'JCBs' bulldozing art of back play into extinction
Paddy O'Brien, the International Rugby Board's referees manager, tells us that for the World Cup, affairs will be conducted by a panel of 10 referees, seven assistant referees and four television match officials.
And, O'Brien tells us: "I am confident that we are getting the approach right by penalising the clear and obvious and being stricter in the areas relating to space on the field."
To be fair, all this came from the referees manager before events percolated in last weekend's Six Nations opening exchanges -- in Rome, Romain Poite failed to penalise "the clear and obvious" to a ludicrous degree, and the day before in Cardiff George Hook, appropriately, referred to England's Johnsonian method of overcoming the Welsh, as employment of "JCBs" and not, as O'Brien was hoping, situations "relating to space on the field".
So, all the signs are that the IRB's drive to amend styles of play with the introduction of new laws is a total failure.
So much for accomplished and consistent running and passing in the back divisions.
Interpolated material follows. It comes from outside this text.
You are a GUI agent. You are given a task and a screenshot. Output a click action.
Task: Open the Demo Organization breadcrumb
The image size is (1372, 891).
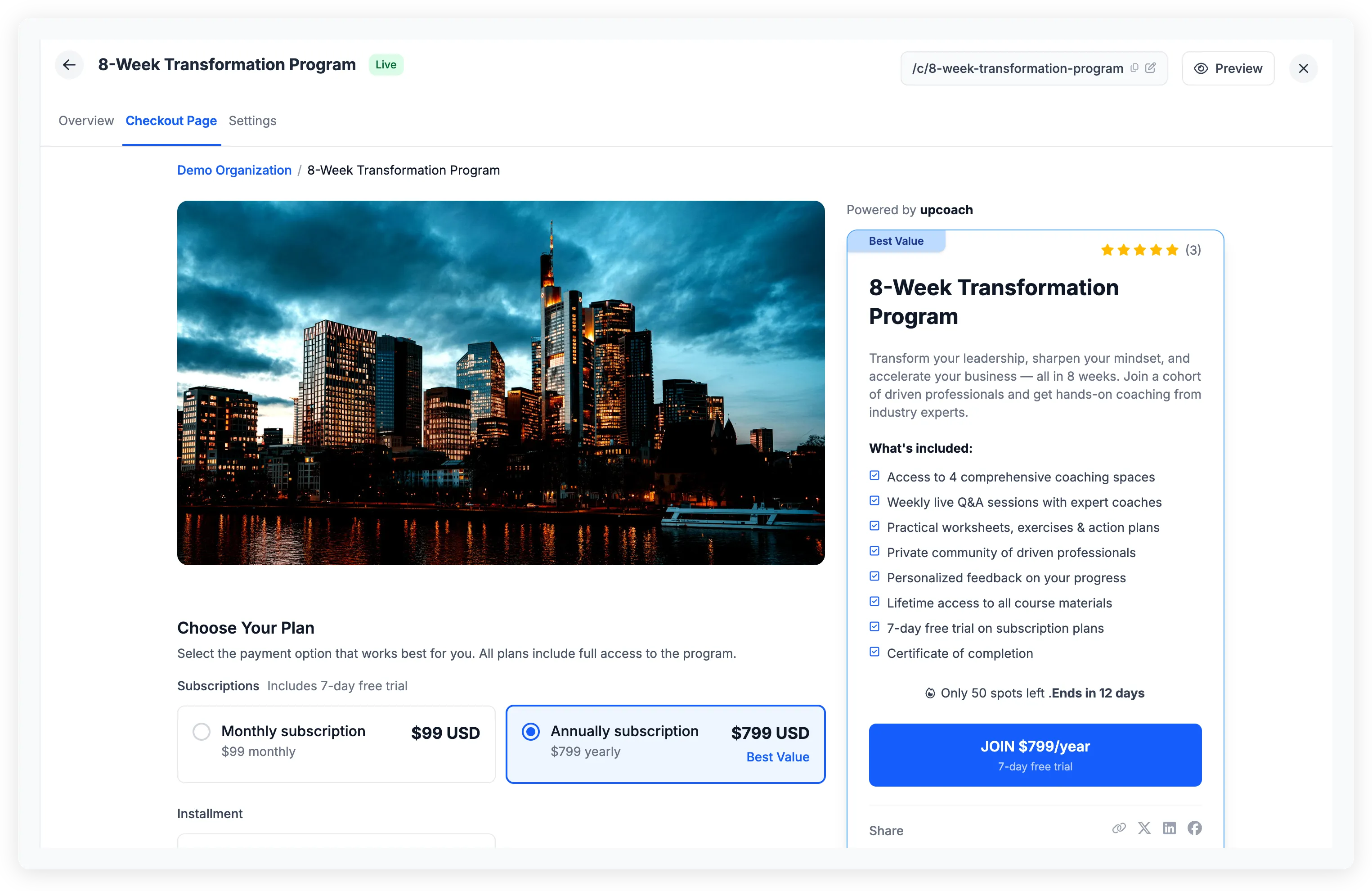coord(234,170)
Nowadays, as the evidence of the November Tests and last weekend clearly shows, rugby now is totally dominated by the coaches and the JCBs.
Possession of the ball is now donated at the whims of the JCBs. And the ball is too often useless to midfield backs, even of the quality of a Brian O'Driscoll, because the defences are easily poised.
The tactics now are to keep the ball for short, sharp bursts by fellow JCBs. None of that nonsense about space on the field. The countries in serious preparation for the World Cup have indicated that the emphasis will be to rely on basic strengths up front. Physicality, exclusively, will rule the roost in New Zealand 2011.
The first indications of the current mindset occurred in last season's Heineken Cup when Toulouse and Biarritz, in the semi-finals, blasted Leinster and Munster out of the way like flicking at bothersome flies.
England, I strongly believe, will win the Six Nations by sheer strength. And they will hope to take on the bulk of South Africa and New Zealand in the World Cup in September-October, and they will always have Jonny Wilkinson there to drop a Ronan O'Gara-esque goal.
Remember, England haven't won much in recent years, but they have a rugby-playing population, as IRB figures confirm, almost equal to all the rest of us put together.
Ireland? And the utterly conservative Declan Kidney? It will be another World Cup failure, we simply haven't the forwards.
As for tomorrow at Lansdowne Road, all the bookies are sure the French will win? I'm not totally convinced. As has been pointed out, the French are an erratic and brilliant people, who have all the gifts -- except that of running their rugby team.
And even if they employ a few JCBs, as their scrum revealed against a heavier Scotland, they can also find some glittering chauffeur to steer a superb route.